Use a `txid` produced by `axiomatic_proofkit` or the Node ProofKit on the same network.

---

## Response model

`verify_tx` always returns a dict. Typical shapes:

### Valid p1

```json
{
  "txid": "...",
  "verified": true,
  "mode": "p1",
  "reason": null,
  "note_sha256": "...",
  "rebuilt_sha256": "...",
  "confirmed_round": 57318625,
  "explorer_url": "https://testnet.explorer.perawallet.app/tx/...",
  "note": {
    "s": "p1",
    "a": "re:EUR",
    "mv": "v2",
    "mh": "",
    "ih": "...",
    "v": 550000.0,
    "u": [520000.0, 580000.0],
    "ts": 1762609210
  }
}
```

### Stale / out-of-window p1

```json
{
  "txid": "...",
  "verified": false,
  "mode": "p1",
  "reason": "ts_out_of_window",
  "note_sha256": "...",
  "rebuilt_sha256": "...",
  "explorer_url": "..."
}
```

Meaning: the attestation is structurally and cryptographically correct, but `ts` is outside the allowed time window (`max_skew_past_sec` / `max_skew_future_sec`).

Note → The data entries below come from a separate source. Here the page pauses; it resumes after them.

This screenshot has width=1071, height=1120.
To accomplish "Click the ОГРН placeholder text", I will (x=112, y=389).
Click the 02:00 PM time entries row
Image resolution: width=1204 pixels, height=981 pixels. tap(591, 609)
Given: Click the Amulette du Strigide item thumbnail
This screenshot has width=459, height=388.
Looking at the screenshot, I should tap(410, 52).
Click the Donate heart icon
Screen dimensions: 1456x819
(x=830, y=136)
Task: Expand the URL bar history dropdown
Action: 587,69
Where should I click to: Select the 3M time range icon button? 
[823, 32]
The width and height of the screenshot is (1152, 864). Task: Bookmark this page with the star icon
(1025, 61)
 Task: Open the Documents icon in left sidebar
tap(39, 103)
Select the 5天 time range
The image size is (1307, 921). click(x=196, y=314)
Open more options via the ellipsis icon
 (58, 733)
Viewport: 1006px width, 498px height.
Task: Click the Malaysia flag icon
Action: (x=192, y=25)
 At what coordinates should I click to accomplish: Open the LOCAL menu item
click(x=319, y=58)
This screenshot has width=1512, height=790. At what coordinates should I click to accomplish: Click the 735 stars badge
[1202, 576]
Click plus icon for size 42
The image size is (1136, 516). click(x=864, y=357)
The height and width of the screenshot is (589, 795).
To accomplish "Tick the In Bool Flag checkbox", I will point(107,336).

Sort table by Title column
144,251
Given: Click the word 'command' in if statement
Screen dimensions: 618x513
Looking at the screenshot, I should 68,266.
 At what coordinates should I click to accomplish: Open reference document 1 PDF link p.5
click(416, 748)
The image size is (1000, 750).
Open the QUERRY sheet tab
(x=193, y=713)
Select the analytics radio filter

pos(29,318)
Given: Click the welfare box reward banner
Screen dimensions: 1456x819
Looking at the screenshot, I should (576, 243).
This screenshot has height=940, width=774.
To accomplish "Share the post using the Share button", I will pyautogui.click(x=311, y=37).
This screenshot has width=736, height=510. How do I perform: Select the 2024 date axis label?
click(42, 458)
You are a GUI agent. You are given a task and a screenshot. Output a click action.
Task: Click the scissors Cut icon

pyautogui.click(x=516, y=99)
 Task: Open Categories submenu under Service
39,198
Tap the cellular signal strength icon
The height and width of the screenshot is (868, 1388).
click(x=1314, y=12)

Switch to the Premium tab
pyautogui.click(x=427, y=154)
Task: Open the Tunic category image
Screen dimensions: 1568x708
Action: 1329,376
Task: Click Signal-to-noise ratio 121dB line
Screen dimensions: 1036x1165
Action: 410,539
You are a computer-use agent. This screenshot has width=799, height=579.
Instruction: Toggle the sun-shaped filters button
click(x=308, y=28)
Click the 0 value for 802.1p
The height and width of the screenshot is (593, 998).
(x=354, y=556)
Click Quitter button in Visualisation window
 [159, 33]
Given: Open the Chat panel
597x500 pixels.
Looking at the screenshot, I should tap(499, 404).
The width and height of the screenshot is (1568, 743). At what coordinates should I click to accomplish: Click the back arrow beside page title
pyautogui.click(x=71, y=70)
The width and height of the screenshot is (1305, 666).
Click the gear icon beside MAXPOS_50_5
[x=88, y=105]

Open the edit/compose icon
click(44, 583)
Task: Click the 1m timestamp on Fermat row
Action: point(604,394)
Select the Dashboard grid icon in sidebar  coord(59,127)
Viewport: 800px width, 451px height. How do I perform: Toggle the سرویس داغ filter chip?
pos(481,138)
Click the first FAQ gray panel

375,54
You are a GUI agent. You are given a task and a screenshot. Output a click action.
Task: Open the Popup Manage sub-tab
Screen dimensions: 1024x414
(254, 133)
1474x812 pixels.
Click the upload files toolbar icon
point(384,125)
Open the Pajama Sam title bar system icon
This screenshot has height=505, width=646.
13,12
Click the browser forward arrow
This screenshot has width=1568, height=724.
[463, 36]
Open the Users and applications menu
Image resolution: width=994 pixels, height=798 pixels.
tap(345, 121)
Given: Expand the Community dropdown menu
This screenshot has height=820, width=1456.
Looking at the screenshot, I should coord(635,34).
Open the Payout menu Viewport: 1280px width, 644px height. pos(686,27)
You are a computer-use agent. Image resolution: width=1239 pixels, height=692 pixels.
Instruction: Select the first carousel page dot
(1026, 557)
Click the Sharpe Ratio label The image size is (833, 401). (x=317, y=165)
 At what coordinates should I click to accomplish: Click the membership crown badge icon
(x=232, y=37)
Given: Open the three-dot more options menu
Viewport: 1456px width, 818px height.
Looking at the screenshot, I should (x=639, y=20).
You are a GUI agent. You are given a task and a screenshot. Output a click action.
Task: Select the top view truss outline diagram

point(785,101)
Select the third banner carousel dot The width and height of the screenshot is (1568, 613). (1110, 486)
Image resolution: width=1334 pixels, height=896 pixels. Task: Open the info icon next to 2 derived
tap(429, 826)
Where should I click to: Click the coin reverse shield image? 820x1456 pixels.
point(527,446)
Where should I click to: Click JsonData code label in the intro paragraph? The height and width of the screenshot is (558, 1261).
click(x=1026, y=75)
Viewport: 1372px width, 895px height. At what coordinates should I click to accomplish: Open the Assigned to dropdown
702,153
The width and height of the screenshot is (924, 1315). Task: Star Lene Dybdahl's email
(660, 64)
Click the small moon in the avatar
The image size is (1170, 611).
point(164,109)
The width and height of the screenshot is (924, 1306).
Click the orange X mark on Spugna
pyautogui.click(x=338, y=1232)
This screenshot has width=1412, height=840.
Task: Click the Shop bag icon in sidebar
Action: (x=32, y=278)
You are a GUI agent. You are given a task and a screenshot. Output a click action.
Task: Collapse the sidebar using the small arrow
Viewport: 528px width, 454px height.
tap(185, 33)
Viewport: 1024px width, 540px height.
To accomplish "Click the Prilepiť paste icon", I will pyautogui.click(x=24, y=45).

### Unsupported / missing note

```json
{
  "txid": "...",
  "verified": false,
  "mode": "unknown",
  "reason": "unsupported_or_empty_note",
  "explorer_url": "..."
}
```

Legacy formats (if enabled in your version) are reported with:

```json
{
  "txid": "...",
  "verified": true,
  "mode": "legacy",
  "reason": null,
  "note": { "ref": "...", "schema_version": "..." }
}
```

---

## Canonical JSON helpers (optional)

You can use the bundled JCS/ACJ-style helpers for your own golden tests:

```python
from axiomatic_verifier import to_jcs_bytes, sha256_hex
import json

with open("p1.json", "r", encoding="utf-8") as f:
    obj = json.load(f)

b = to_jcs_bytes(obj)
print(sha256_hex(b))
```

This lets you confirm that your own tooling matches the canonicalization used on-chain.

---

## Security and policy notes

* `axiomatic_verifier` **does not** execute any business logic for you.
* Treat its output as structured signals:

  * `verified`, `reason`, `mode`,
  * hashes, timestamps, explorer/indexer links,
  * the decoded `note`.
* You are expected to layer your own risk / policy logic on top:

  * which models and asset tags are allowed,
  * which issuers (addresses) you trust,
  * how strict your time windows should be.

This is an early-access verifier: feedback and issues are very welcome.